Cleave merely raised an eyebrow, rolling her eyes as Joe went on.
“One of them had excellent reasons to stay, and absolutely did the correct thing. Poppy, an sublime Duelist, is working back on Midgard to prepare for his child. Setting up a life for someone he loves and is responsible for.” Joe shook his head at the next words he had to say, “But Bard and Alexis? They stopped progressing entirely because they wanted to explore their relationship more than they wanted to explore a literal new universe. A universe where they could be anything they wanted to be, have anything they wanted to have!”
“Sounds like they wanted to be together.” Cleave met his eyes calmly. “Seems more like you resent them for not joining you, then you do for them being together.”
“Don't get me wrong.” Joe slowly let out a long breath, wondering if there could have been a better way of saying this. “I am happy for them. Especially for Poppy. To him, being a parent was the most amazing thing in the entire universe. I get that, and respect it all the way down to my soul. I also know that humans that joined this world cannot have children while they are in it. I read the terms and conditions for coming here. We’re immortal while we’re here, in that we will never die or pass away permanently from time passing.
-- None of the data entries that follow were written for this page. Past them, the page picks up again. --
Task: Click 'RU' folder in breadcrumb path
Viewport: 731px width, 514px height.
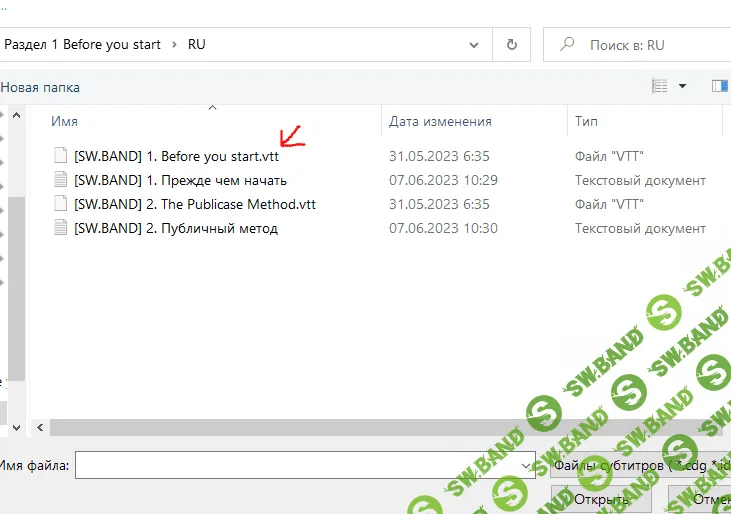Action: (196, 45)
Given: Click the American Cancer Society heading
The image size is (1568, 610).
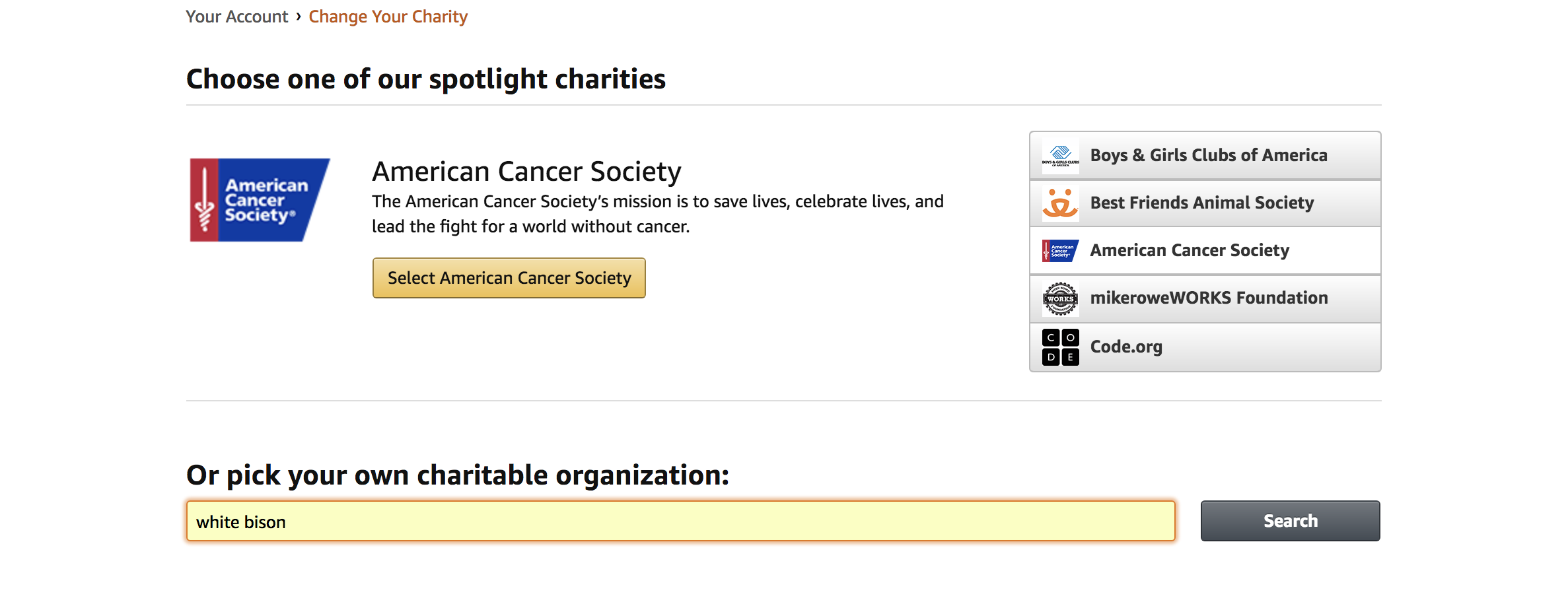Looking at the screenshot, I should tap(526, 172).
That means any relationship formed here will eventually end.”
Major Cleave allowed him to work in silence for a short while, before breaking his concentration one last time. “Sounds like you’re just running from your own feelings.”
“You’re missing the entire point of this little tirade, Cleave.” Joe shook off his grumpies and gave her a half-cocked grin. “I have magic. I'm not running from anything. I’m running to everything I’ve ever wanted.”
“You are going to end up being one of those lonely wizards who locked themselves in a magic tower somewhere.” She sighed at him, holding up her hand to let him know that she was done with the conversation.
“A magic… tower?” Joe’s eyes started dancing as he imagined it. “A massive building devoted to generating resources that I could use to make this entire universe better? Well-protected, a great landmark so people wouldn't get lost, and reality changing magic pouring out of it for time immemorial…? That sounds spectacular!”